Children love to play and they learn their first lessons through touch. Look back on your own childhood and ask yourself how often you were caught climbing trees and any other object you could reach. Swings and slides give children an outlet for their energy while luring them away from the static habits of TV and video games. Although high-quality, educational shows and games do have their benefits, they cannot replace the fun and necessity of time outdoors.
Swings are something children of all ages enjoy. The first time a child is placed on a swing, they almost always fall into fits of hysterical laughter. Imagine the bonding moments you and your young one would share if you build a swing and climbing set in your backyard. Today, there are sets made of safe, reliable plastic that have none of the issues found in traditional wood sets. The difference in material also makes them more cost-effective, meaning even the tightest budget can handle giving a child the fun he or she needs to develop.

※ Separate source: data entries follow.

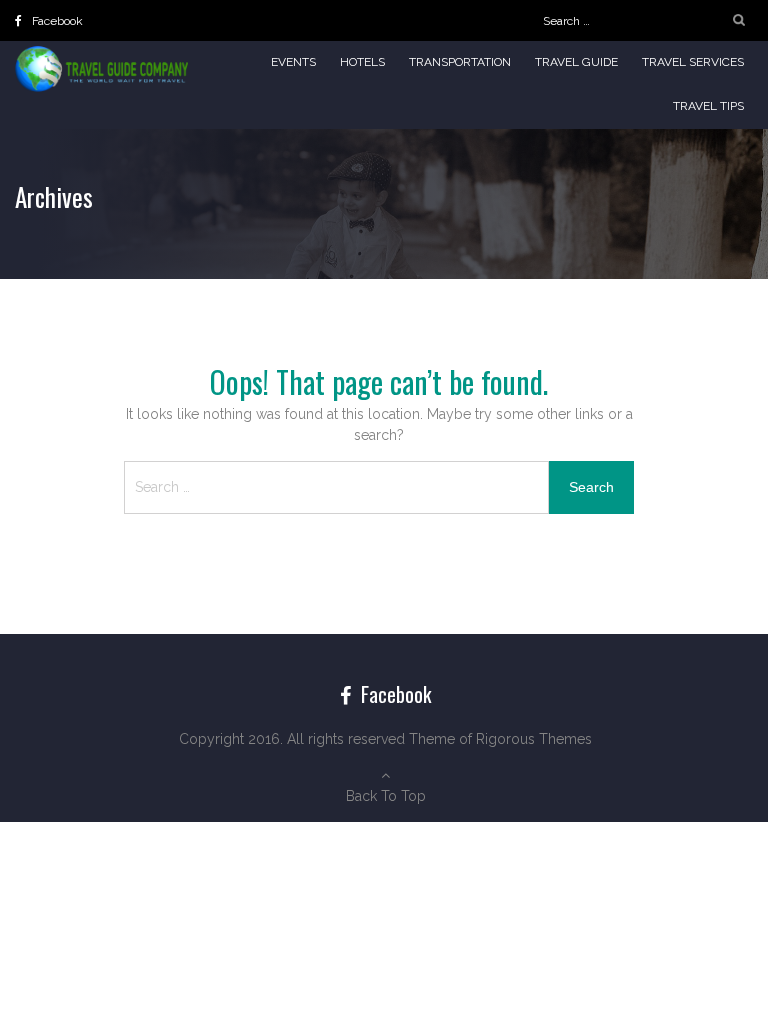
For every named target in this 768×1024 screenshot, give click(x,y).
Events (293, 62)
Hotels (362, 62)
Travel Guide (576, 62)
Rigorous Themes (534, 739)
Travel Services (693, 62)
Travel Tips (708, 106)
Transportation (460, 62)
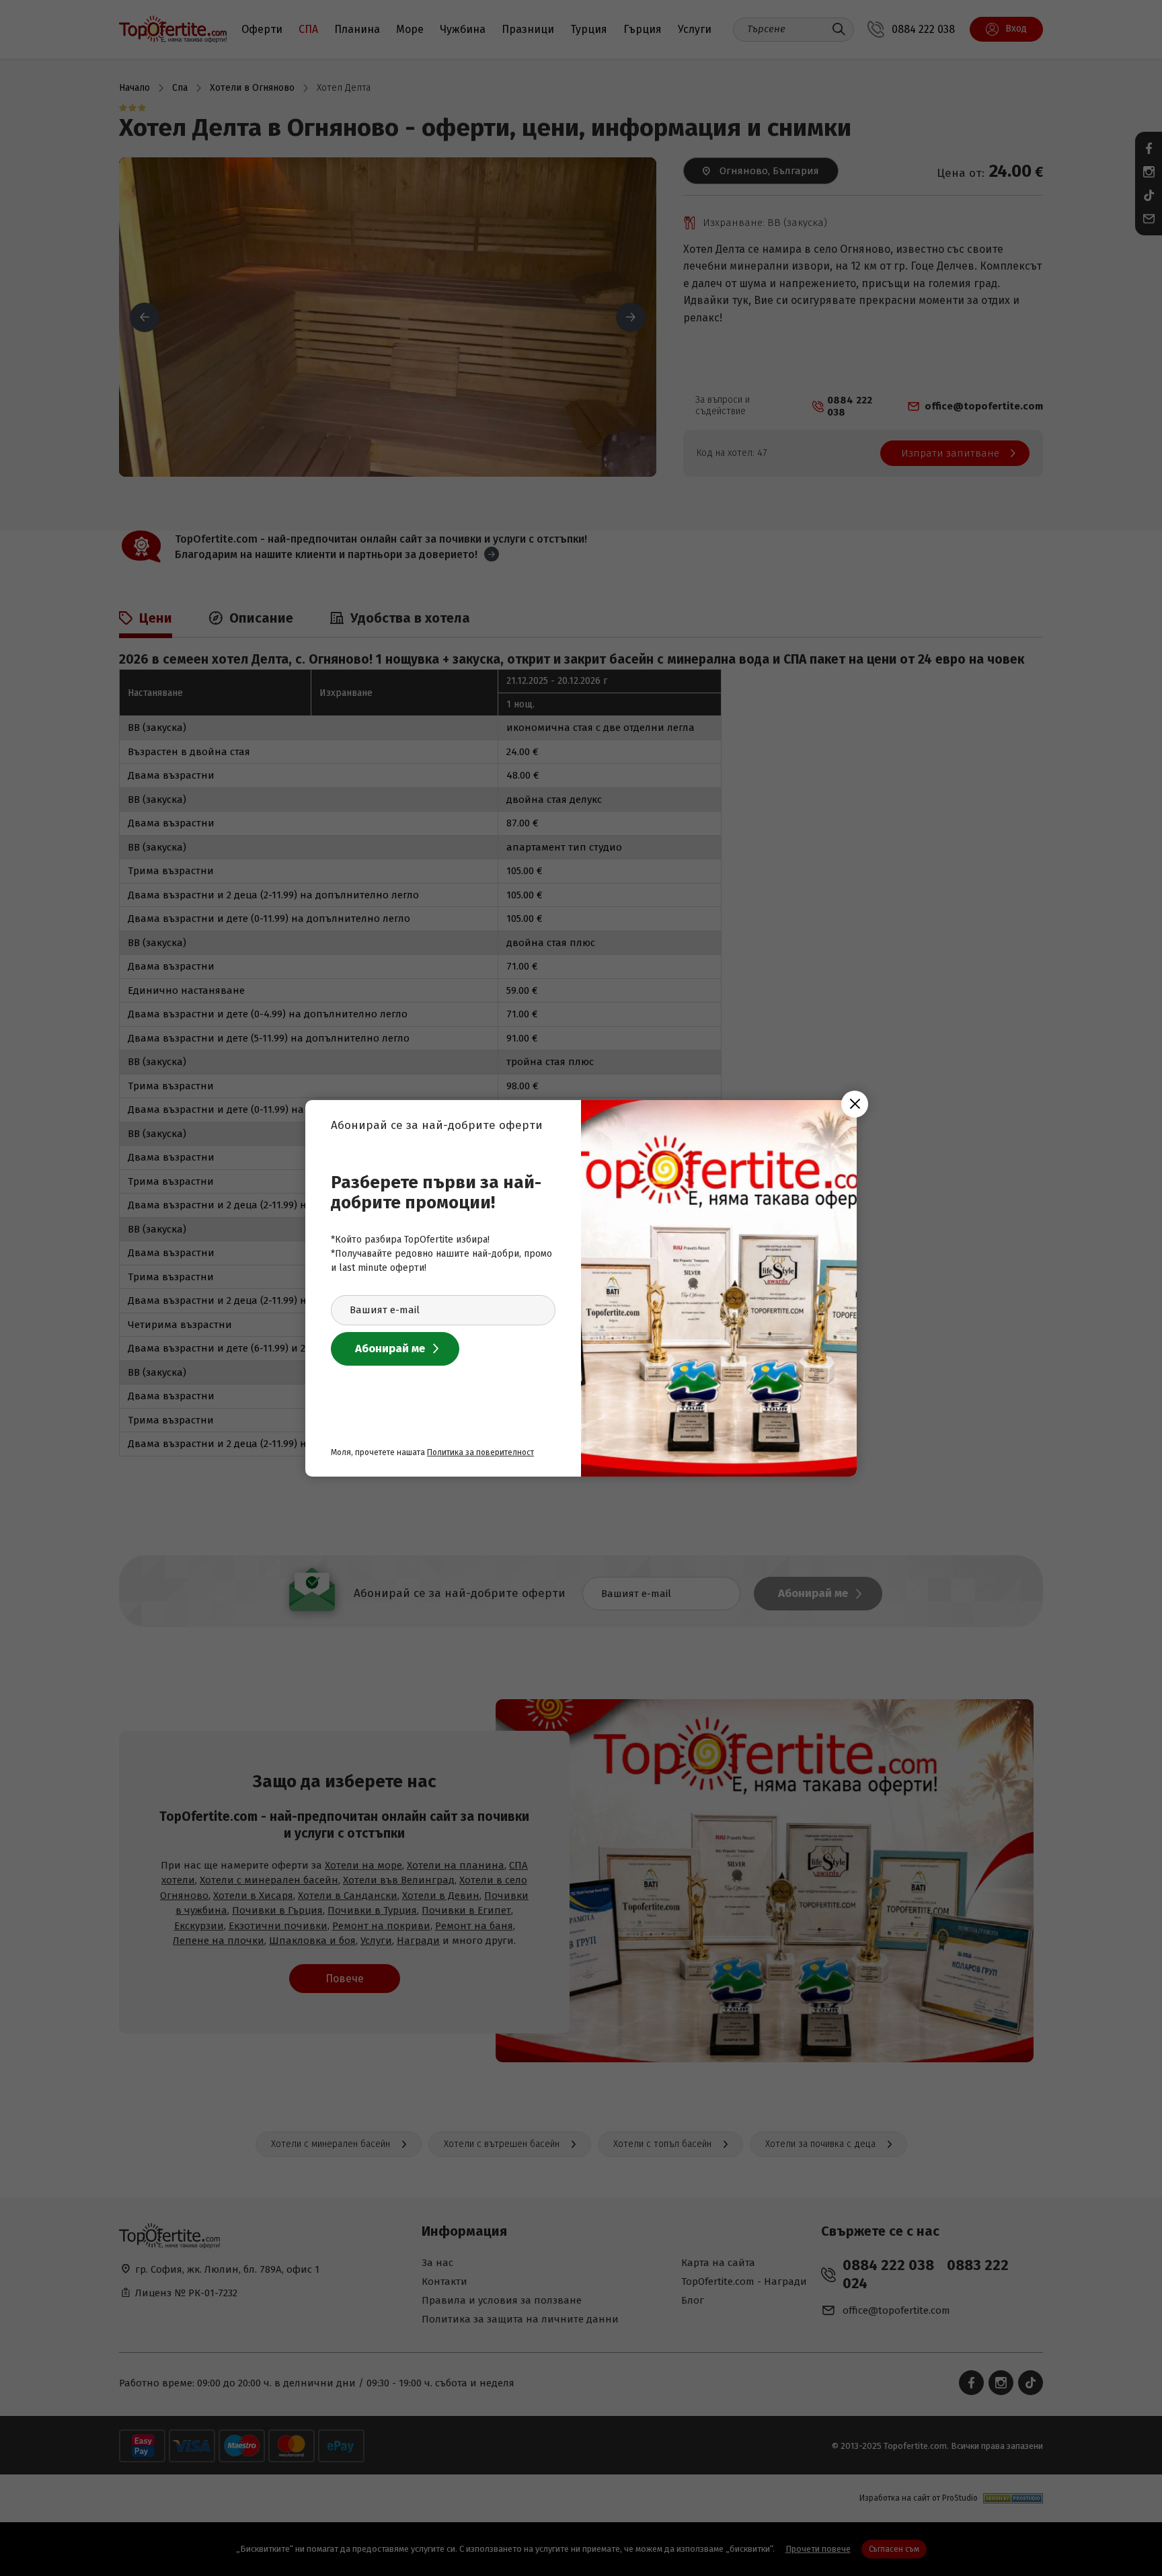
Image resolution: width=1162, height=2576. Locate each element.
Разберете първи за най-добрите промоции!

Playing Increases Intelligence
Exercise is great for your body and mind, especially as the mind of a child is still developing. After a long day at school, sitting still and concentrating on paperwork, play outside on a swing and slide set will do them a world of good. Outdoor play was scientifically proven to be healthy and children who played outside more often also performed better in literacy, numeracy, critical thinking and listening. Every time you let children out to play, especially when they can do so with other children their age, you aid in their development by measurable factors.
It is Healthy
Active play on and around climbing frames, swings, and slides improve a child’s coordination, balance, and agility. Children that regularly climb up and jump down learn how to handle depth differences and have a lower fear of heights than others. Swings and slides keep a child in motion, resulting in a more developed muscular system, along with more strength, agility, and endurance. A lack of exercise may lead to a weaker child, decreased balance, vertigo, stiff muscles, and more.
Makes a Real Difference in the Long Term
In the long term, playing outside is healthier for children and will positively affect the way they grow and develop. Through outdoor play, children are exposed to more contaminants and thus grow stronger immune systems. Studies also found that children who played often while young had a much lower risk of diseases such as heart disease, diabetes, and osteoporosis as they became adults. A Dutch study taken recently found that one in three children were not being given the appropriate levels of vitamin D, which can cause weaker bones and immune systems, among other issues. Children who are out and in the sun often did not have such issues.
When children play outdoors with others their age, such as friends from school or their siblings, they begin to develop better social skills. It is when they play that they learn what is and is not acceptable to do to one another. For example, they learn to take turns, form teams for games and more. It is during this crucial time that they learn how to work together and compete against one another. Self-confidence, emotional stability, endurance and how to handle a fall are all things they learn and develop through play with others.